Industrial-strength design: HVAC systems
Manufacturing and industrial facilities tackle heavy-duty projects during their day-to-day operations—so it makes sense that engineers working on such structures face a number of tough challenges. Engineers offer advice on how to achieve strong results in HVAC systems and to achieve sustainable, energy-efficient buildings.
Jerry Bauers, PE, NEBB Qualified Professional, National Program Executive, Outcome Construction Services, Kansas City, Mo.
Jason R. Gerke, PE, LEED AP BD+C, CxA, Mechanical and Plumbing Group Leader, GRAEF, Milwaukee
Mark O’Connell, PE, Manager of Facilities Engineering, Matrix Technologies Inc., Maumee, Ohio
CSE: What unique HVAC requirements do such structures have that you wouldn’t encounter on other structures?
Gerke: A manufacturing or industrial facility will typically have a large outside air requirement to offset the various exhaust systems throughout a plant. Energy-efficient design and placement of these make-up air systems will provide a benefit to the owner long after the design and construction team is gone. It is important to look for innovative ways to provide energy recovery in these systems, specify efficient fans/pumps, and ensure specified control systems are doing what they are supposed to do, i.e., commissioning.

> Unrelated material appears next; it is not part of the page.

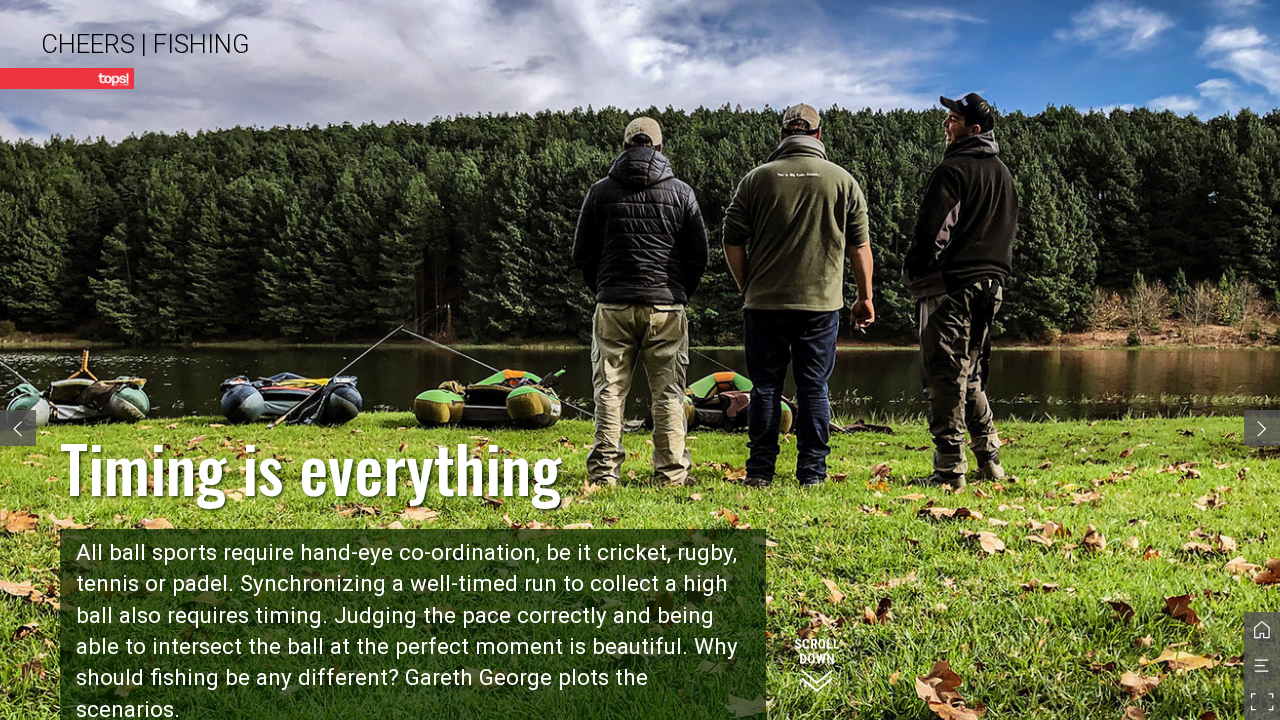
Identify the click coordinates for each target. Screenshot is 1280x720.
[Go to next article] (1262, 428)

O’Connell: Industrial environments have a wide range of HVAC requirements. Where commercial and retail facilities are focused on comfort cooling, an industrial facility may need explosion-proof ventilation in one area and a cleanroom environment in another. Process air streams may require large volumes of outside air, use specialized systems to clean the air, and maintain relative pressure zones. Such ancillary systems include dust-collection systems, scrubbers and laboratory hoods, and their control systems.
CSE: What changes in fans, variable frequency drives (VFDs), and other related equipment have you experienced?
O’Connell: Forward-curved fans are not being used as frequently because they do not meet energy code for larger volumes of air. Higher energy-efficiency requirements are being dictated by ASHRAE energy standards. VFDs are used more frequently than traditional starters, because the cost premium of using VFDs has diminished. Governmental regulation requires that refrigeration systems be more energy efficient and contribute less to the greenhouse effect. We see that industrial cooling needs are being met more frequently through ammonia as an alternative to more traditional refrigerants.
Gerke: Variable-speed drives are a standard in all current design practices. We have focused on using direct-drive fans whenever possible, and evaluating the performance of fan arrays whenever appropriate in air-handling units. There have been technology improvements with more widespread use of electronically commutated motors (ECM) and fan blade knowledge that have increased efficiency and created quieter moving parts.
CSE: Have you recently specified more alternative HVAC systems? This may include displacement ventilation, underfloor air distribution, chilled beams, etc.
O’Connell: Indoor air quality for systems that use great amounts of outside air are large users of energy for heating and cooling the air. As a result, we have used “flow-through ventilation” to provide comfort cooling to occupants before the air is exhausted through hoods.
CSE: Describe a challenging air-handling system you recently specified.
O’Connell: We are currently working on a project associated with the installation of two laboratories used in a chemical manufacturing facility. The laboratories are located on two separate floors and are designed to meet NFPA 45: Standard on Fire Protection for Laboratories Using Chemicals requirements. The project introduces 18 new lab hoods that require 100% diversity of use and 20 air changes per hour. This volume of air requires that a new HVAC air handler, re-heat equipment, and lab exhaust fans be installed on an elevated structure above the existing building. Design challenges include routing large-diameter ducts through existing building plenum spaces, and the balance of energy efficiency with human comfort.
CSE: Many aspects of structure sustainability (power, HVAC, maintenance, etc.) require building personnel to follow certain practices to be effective. What, if anything, can you as an engineer do to help increase chances of success in this area?
Gerke: Designing systems for the end user is an often-ignored task. It is important that basic items such as maintenance clearances for coil removal, motor removal, and future equipment replacement are observed during the design phase. However, there are other important points to remember during design that will impact the long-term use of the equipment and systems. A design engineer should remember to specify the same type of equipment whenever possible in a building, locate above-ceiling equipment in easy-to-access locations, and use the same equipment component configuration over and over instead of creating a design masterpiece in each location. It is important to remember that maintenance personnel can later be your friends and influence future work, or they can issue complaints that shed a backlight on your high-quality designs.